PESCE: L'ETICHETTA CHE NON C'E'. INDAGINE DELL'ADUC
Roma, 8 maggio 2002. Annunciata dai telegiornali con squilli di tromba e rullio di tamburi, la norma sulla etichettatura del pesce non e' riuscita ad etichettare un bel niente. Ad un mese circa dall'entrata in vigore del decreto ministeriale (1) sulla etichettatura del pesce, abbiamo voluto effettuare una indagine presso i mercati rionali, le pescherie e i supermercati -dichiara Primo Mastrantoni, segretario dell'Aduc- per verificarne l'attuazione. Ebbene nessuno esponeva l'etichetta perche'.... non e' obbligatorio esporla! Infatti il citato decreto ministeriale, testualmente recita:
"Le informazioni sopra indicate sono fornite, secondo i casi, mediante l'etichettatura o l'imballaggio del prodotto, oppure mediante un qualsiasi documento commerciale della merce, ivi compresa la fattura."

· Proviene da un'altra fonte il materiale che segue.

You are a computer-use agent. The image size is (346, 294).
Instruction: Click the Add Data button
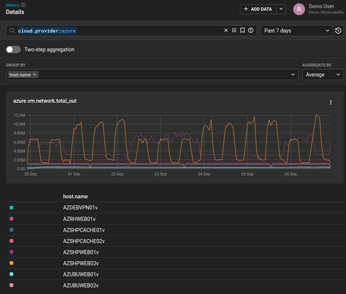point(258,9)
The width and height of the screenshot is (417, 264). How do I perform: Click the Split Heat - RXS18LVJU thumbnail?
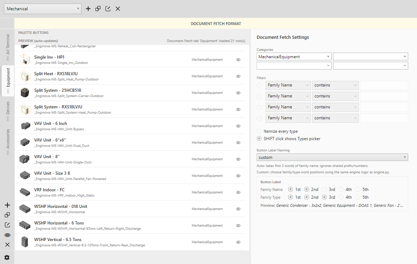pos(25,76)
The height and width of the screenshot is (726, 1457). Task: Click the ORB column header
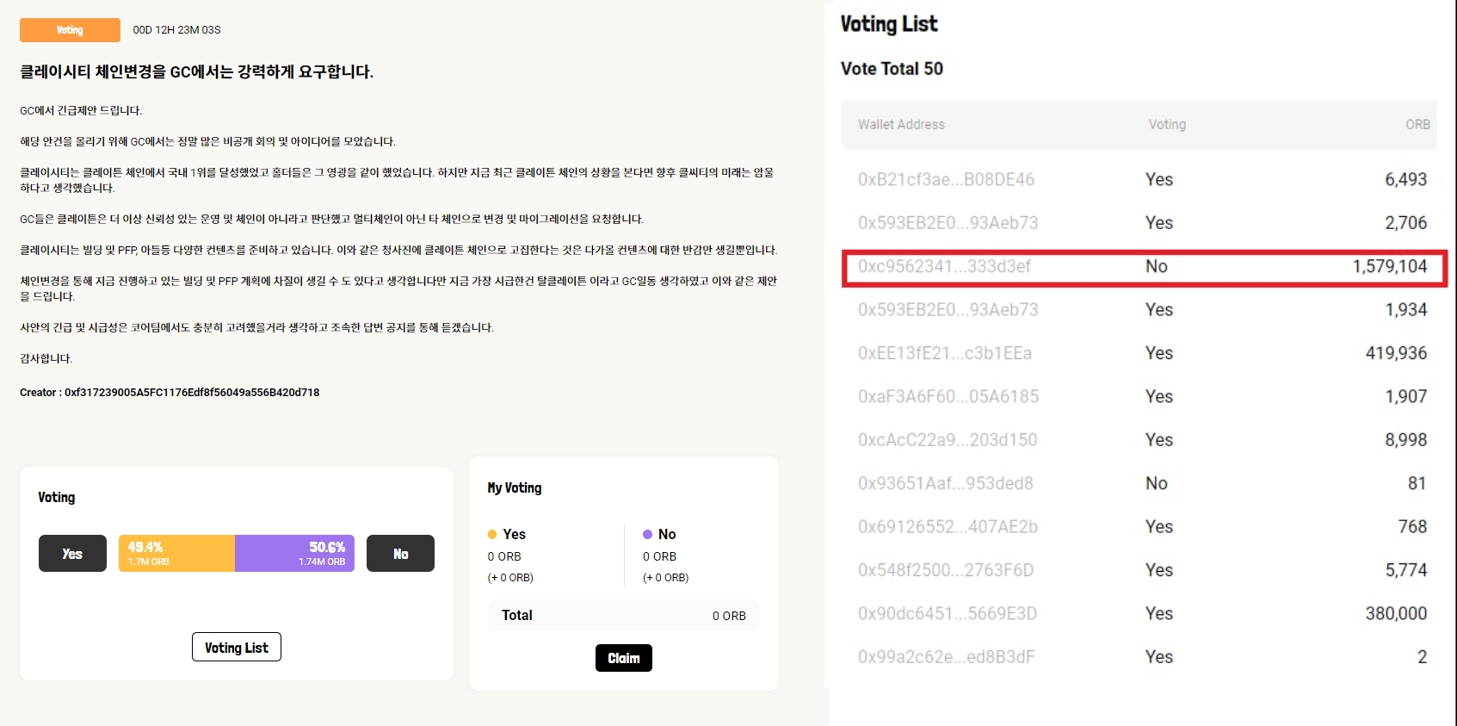coord(1417,125)
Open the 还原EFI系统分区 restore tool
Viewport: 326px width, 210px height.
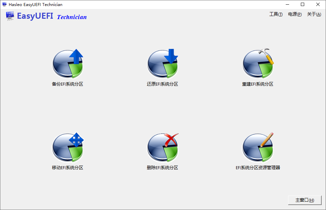tap(163, 64)
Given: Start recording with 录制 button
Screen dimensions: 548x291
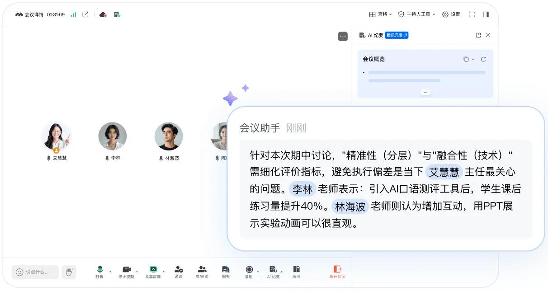Looking at the screenshot, I should point(249,272).
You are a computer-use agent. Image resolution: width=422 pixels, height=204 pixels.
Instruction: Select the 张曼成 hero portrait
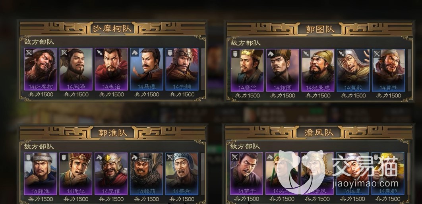click(x=318, y=70)
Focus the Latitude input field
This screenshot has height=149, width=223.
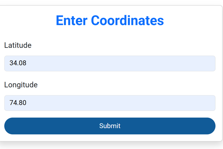point(110,63)

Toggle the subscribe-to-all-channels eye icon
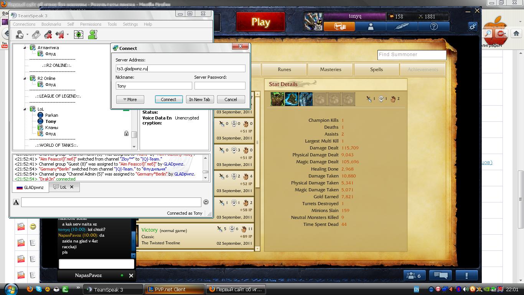(79, 35)
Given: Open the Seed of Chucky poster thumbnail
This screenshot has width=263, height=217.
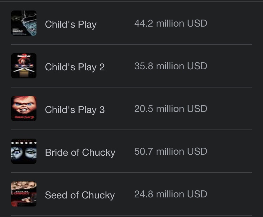Looking at the screenshot, I should (24, 194).
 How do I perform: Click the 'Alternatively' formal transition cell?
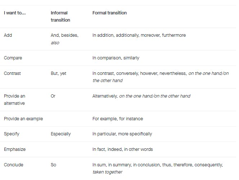(141, 96)
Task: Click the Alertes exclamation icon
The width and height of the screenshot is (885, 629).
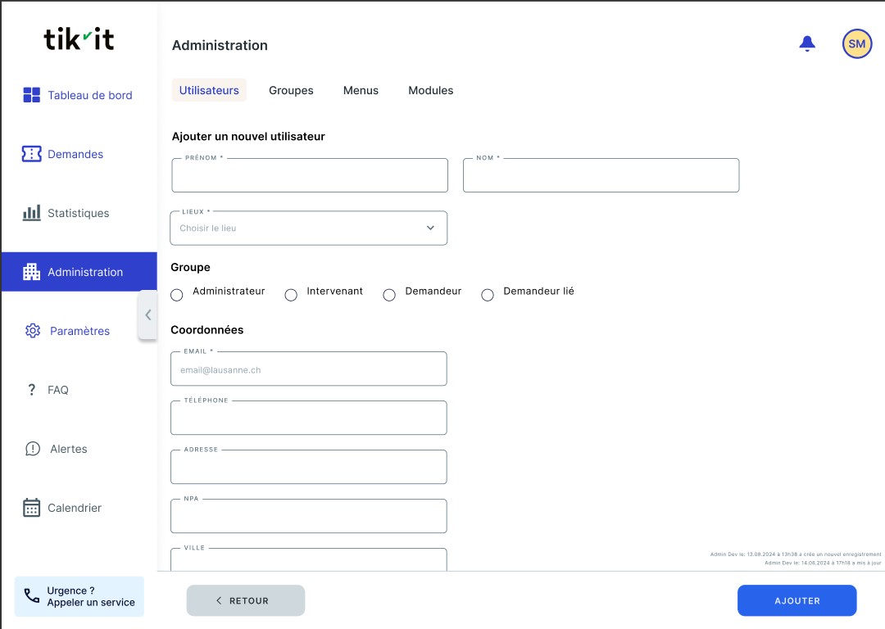Action: point(33,449)
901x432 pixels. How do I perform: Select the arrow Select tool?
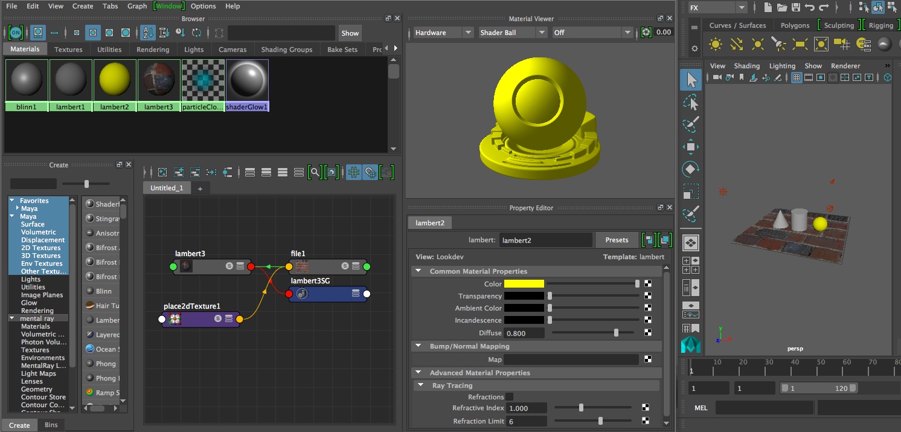pyautogui.click(x=691, y=80)
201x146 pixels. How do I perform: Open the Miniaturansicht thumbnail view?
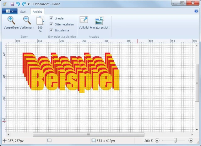pos(100,21)
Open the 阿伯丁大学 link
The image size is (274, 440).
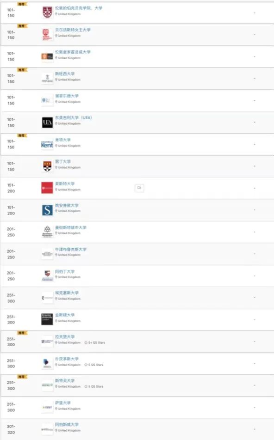coord(65,271)

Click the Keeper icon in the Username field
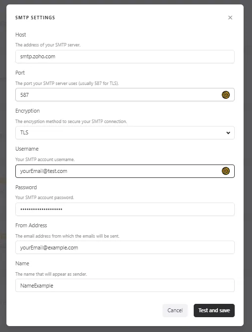[x=226, y=171]
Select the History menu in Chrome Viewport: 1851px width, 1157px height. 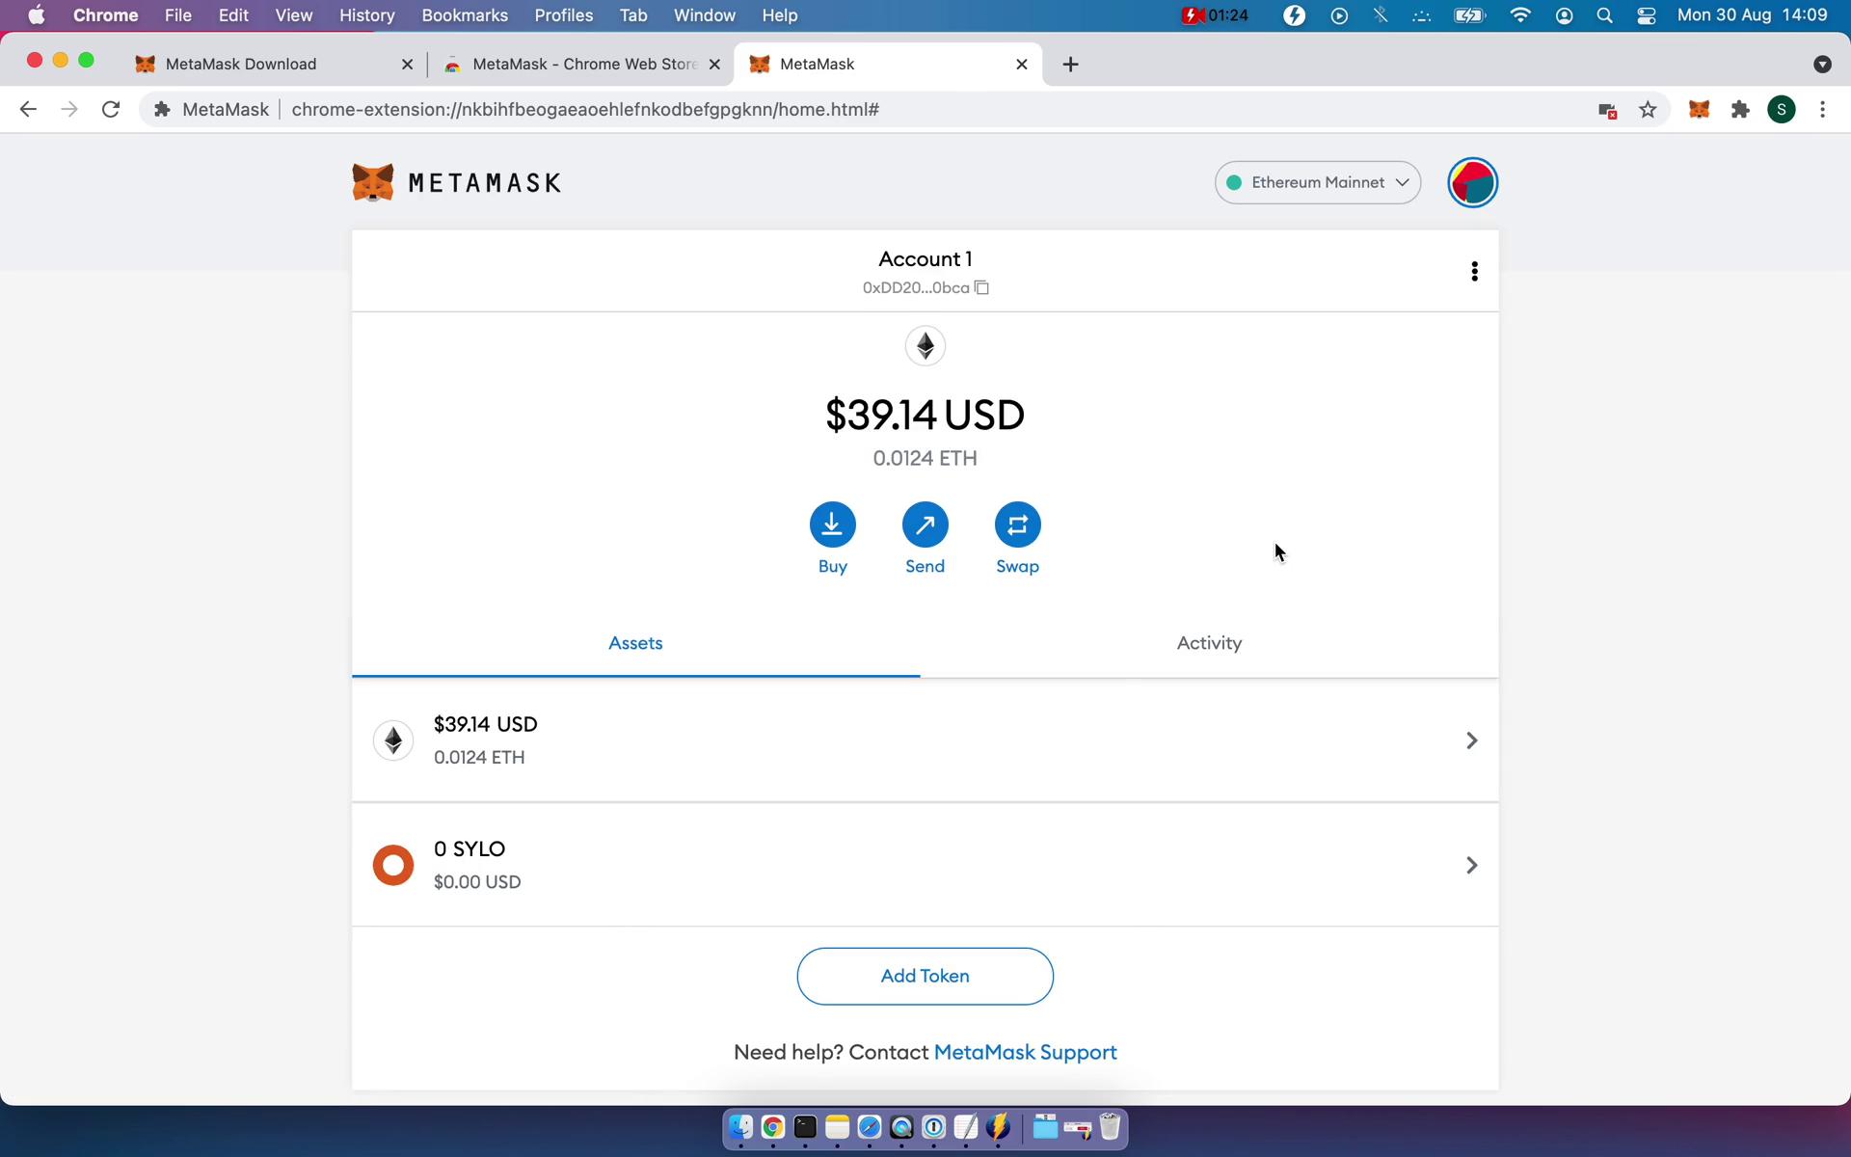coord(366,14)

Secondo il decreto infatti mettere in mostra l'etichetta e' un optional per il commerciante, il quale puo' decidere se esporla o tenerla nel cassetto ed esibirla solo su richiesta del consumatore, perche' la fattura non si espone ma, lecitamente, si tiene nel cassetto. Il consumatore dovra' quindi chiedere al commerciante di mostrare la fattura per sapere che pesce sta acquistando. Il nostro consiglio ai consumatori e' ovviamente quello di chiedere notizie o di comperare pesce che riporti l'etichetta con le seguenti informazioni di legge:
1) la suddivisione del pesce in pescato, pescato in acque dolci, allevato;
2) la denominazione commerciale;
3) il Paese o la zona di mare di provenienza.
Il dubbio che questa norma sia stata formulata da qualche furbesco ufficio di categoria e recepito dai corrispondenti uffici ministeriali, si diffonde nella mente. Certamente pensiamo male e facciamo peccato. Ma se a questo dubbio ci aggiungiamo il fatto che nelle etichette non e' prevista l'indicazione del tipo di alimentazione, ci sorge spontanea la considerazione che forse non stiamo lontani dalla verita'.
(1) Decreto ministeriale 27.3.2002, GU n.84 del 10.4.2002.